(Element and text location data)
______
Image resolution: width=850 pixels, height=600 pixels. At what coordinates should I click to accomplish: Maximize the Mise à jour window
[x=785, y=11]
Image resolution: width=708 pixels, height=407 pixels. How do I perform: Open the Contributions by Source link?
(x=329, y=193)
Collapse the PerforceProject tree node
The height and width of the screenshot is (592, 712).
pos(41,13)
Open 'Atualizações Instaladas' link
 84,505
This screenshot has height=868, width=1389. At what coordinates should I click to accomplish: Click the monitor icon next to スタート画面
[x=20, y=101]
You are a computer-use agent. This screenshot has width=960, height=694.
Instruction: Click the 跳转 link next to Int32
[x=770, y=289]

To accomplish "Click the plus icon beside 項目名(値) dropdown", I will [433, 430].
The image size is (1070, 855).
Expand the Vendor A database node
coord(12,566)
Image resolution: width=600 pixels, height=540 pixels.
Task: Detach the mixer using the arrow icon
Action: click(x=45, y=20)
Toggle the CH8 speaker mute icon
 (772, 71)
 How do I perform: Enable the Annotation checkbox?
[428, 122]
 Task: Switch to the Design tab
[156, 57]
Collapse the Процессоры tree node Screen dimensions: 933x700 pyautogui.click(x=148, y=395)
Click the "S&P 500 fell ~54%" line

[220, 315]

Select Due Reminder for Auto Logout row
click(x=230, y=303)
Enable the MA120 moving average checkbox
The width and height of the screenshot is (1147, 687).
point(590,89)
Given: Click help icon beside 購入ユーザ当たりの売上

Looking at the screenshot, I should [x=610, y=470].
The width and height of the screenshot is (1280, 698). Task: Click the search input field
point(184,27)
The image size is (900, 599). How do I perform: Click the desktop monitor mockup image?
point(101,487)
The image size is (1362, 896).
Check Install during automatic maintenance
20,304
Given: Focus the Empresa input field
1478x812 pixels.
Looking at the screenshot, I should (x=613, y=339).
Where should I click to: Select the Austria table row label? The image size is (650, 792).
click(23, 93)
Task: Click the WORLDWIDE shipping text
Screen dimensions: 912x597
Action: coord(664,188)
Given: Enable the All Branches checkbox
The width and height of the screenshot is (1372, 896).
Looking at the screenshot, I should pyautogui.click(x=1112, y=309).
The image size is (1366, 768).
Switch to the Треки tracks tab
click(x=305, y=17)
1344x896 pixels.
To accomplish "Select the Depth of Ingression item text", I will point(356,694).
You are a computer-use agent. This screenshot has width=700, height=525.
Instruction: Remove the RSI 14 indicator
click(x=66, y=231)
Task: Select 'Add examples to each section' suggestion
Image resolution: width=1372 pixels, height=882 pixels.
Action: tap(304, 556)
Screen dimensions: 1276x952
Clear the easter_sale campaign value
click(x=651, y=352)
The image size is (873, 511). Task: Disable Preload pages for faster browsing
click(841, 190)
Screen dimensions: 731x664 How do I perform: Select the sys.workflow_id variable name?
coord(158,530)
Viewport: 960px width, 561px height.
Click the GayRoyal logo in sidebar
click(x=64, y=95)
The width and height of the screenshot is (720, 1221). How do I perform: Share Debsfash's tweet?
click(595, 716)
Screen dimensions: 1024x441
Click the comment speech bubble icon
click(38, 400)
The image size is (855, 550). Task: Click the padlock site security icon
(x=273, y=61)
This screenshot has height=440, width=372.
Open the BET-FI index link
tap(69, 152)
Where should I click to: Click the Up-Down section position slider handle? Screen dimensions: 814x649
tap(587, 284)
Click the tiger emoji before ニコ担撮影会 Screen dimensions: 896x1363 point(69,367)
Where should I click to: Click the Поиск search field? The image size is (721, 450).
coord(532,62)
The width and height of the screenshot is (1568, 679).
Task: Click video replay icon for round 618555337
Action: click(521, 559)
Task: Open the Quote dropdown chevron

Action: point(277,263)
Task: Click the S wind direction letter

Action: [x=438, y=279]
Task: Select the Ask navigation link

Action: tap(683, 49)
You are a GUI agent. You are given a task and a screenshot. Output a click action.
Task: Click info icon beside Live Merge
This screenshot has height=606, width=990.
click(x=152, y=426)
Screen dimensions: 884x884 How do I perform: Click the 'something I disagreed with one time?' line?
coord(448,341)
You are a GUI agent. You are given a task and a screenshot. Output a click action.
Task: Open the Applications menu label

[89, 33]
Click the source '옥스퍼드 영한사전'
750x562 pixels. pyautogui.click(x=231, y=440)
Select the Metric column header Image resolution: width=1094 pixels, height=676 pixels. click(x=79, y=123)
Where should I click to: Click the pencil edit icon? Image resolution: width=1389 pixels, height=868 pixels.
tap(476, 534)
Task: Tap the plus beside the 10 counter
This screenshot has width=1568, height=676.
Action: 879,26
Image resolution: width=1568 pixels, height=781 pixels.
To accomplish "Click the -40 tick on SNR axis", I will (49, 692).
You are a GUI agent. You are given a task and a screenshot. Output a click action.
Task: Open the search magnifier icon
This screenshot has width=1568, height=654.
______
# TASK DIRECTIONS
Convert all of the data above into a numbered list, leaving out any blank lines.

# TASK ANSWER
1. Image resolution: width=850 pixels, height=600 pixels. At what coordinates should I click to accomplish: Maximize the Mise à jour window
2. [x=785, y=11]
3. Image resolution: width=708 pixels, height=407 pixels. How do I perform: Open the Contributions by Source link?
4. (x=329, y=193)
5. Collapse the PerforceProject tree node
6. The height and width of the screenshot is (592, 712).
7. pos(41,13)
8. Open 'Atualizações Instaladas' link
9.  84,505
10. This screenshot has height=868, width=1389. At what coordinates should I click to accomplish: Click the monitor icon next to スタート画面
11. [x=20, y=101]
12. You are a computer-use agent. This screenshot has width=960, height=694.
13. Instruction: Click the 跳转 link next to Int32
14. [x=770, y=289]
15. To accomplish "Click the plus icon beside 項目名(値) dropdown", I will [433, 430].
16. The image size is (1070, 855).
17. Expand the Vendor A database node
18. coord(12,566)
19. Image resolution: width=600 pixels, height=540 pixels.
20. Task: Detach the mixer using the arrow icon
21. Action: click(x=45, y=20)
22. Toggle the CH8 speaker mute icon
23.  (772, 71)
24.  How do I perform: Enable the Annotation checkbox?
25. [428, 122]
26.  Task: Switch to the Design tab
27. [156, 57]
28. Collapse the Процессоры tree node Screen dimensions: 933x700 pyautogui.click(x=148, y=395)
29. Click the "S&P 500 fell ~54%" line
30. [220, 315]
31. Select Due Reminder for Auto Logout row
32. click(x=230, y=303)
33. Enable the MA120 moving average checkbox
34. The width and height of the screenshot is (1147, 687).
35. point(590,89)
36. Given: Click help icon beside 購入ユーザ当たりの売上
37. Looking at the screenshot, I should [x=610, y=470].
38. The width and height of the screenshot is (1280, 698). Task: Click the search input field
39. point(184,27)
40. The image size is (900, 599). How do I perform: Click the desktop monitor mockup image?
41. point(101,487)
42. The image size is (1362, 896).
43. Check Install during automatic maintenance
44. 20,304
45. Given: Focus the Empresa input field
46. 1478x812 pixels.
47. Looking at the screenshot, I should (x=613, y=339).
48. Where should I click to: Select the Austria table row label? The image size is (650, 792).
49. click(23, 93)
50. Task: Click the WORLDWIDE shipping text
51. Screen dimensions: 912x597
52. Action: coord(664,188)
53. Given: Enable the All Branches checkbox
54. The width and height of the screenshot is (1372, 896).
55. Looking at the screenshot, I should pyautogui.click(x=1112, y=309).
56. The image size is (1366, 768).
57. Switch to the Треки tracks tab
58. click(x=305, y=17)
59. 1344x896 pixels.
60. To accomplish "Select the Depth of Ingression item text", I will point(356,694).
61. You are a computer-use agent. This screenshot has width=700, height=525.
62. Instruction: Remove the RSI 14 indicator
63. click(x=66, y=231)
64. Task: Select 'Add examples to each section' suggestion
65. Image resolution: width=1372 pixels, height=882 pixels.
66. Action: tap(304, 556)
67. Screen dimensions: 1276x952
68. Clear the easter_sale campaign value
69. click(x=651, y=352)
70. The image size is (873, 511). Task: Disable Preload pages for faster browsing
71. click(841, 190)
72. Screen dimensions: 731x664 How do I perform: Select the sys.workflow_id variable name?
73. coord(158,530)
74. Viewport: 960px width, 561px height.
75. Click the GayRoyal logo in sidebar
76. click(x=64, y=95)
77. The width and height of the screenshot is (720, 1221). How do I perform: Share Debsfash's tweet?
78. click(595, 716)
79. Screen dimensions: 1024x441
80. Click the comment speech bubble icon
81. click(38, 400)
82. The image size is (855, 550). Task: Click the padlock site security icon
83. (x=273, y=61)
84. This screenshot has height=440, width=372.
85. Open the BET-FI index link
86. tap(69, 152)
87. Where should I click to: Click the Up-Down section position slider handle? Screen dimensions: 814x649
88. tap(587, 284)
89. Click the tiger emoji before ニコ担撮影会 Screen dimensions: 896x1363 point(69,367)
90. Where should I click to: Click the Поиск search field? The image size is (721, 450).
91. coord(532,62)
92. The width and height of the screenshot is (1568, 679).
93. Task: Click video replay icon for round 618555337
94. Action: click(521, 559)
95. Task: Open the Quote dropdown chevron
96. Action: point(277,263)
97. Task: Click the S wind direction letter
98. Action: [x=438, y=279]
99. Task: Select the Ask navigation link
100. Action: tap(683, 49)
101. You are a GUI agent. You are given a task and a screenshot. Output a click action.
102. Task: Click info icon beside Live Merge
103. This screenshot has height=606, width=990.
104. click(x=152, y=426)
105. Screen dimensions: 884x884 How do I perform: Click the 'something I disagreed with one time?' line?
106. coord(448,341)
107. You are a GUI agent. You are given a task and a screenshot. Output a click action.
108. Task: Open the Applications menu label
109. [89, 33]
110. Click the source '옥스퍼드 영한사전'
111. 750x562 pixels. pyautogui.click(x=231, y=440)
112. Select the Metric column header Image resolution: width=1094 pixels, height=676 pixels. click(x=79, y=123)
113. Where should I click to: Click the pencil edit icon? Image resolution: width=1389 pixels, height=868 pixels.
114. tap(476, 534)
115. Task: Tap the plus beside the 10 counter
116. This screenshot has width=1568, height=676.
117. Action: 879,26
118. Image resolution: width=1568 pixels, height=781 pixels.
119. To accomplish "Click the -40 tick on SNR axis", I will (49, 692).
120. You are a GUI agent. You are given a task and a screenshot. Output a click action.
121. Task: Open the search magnifier icon
122. This screenshot has width=1568, height=654.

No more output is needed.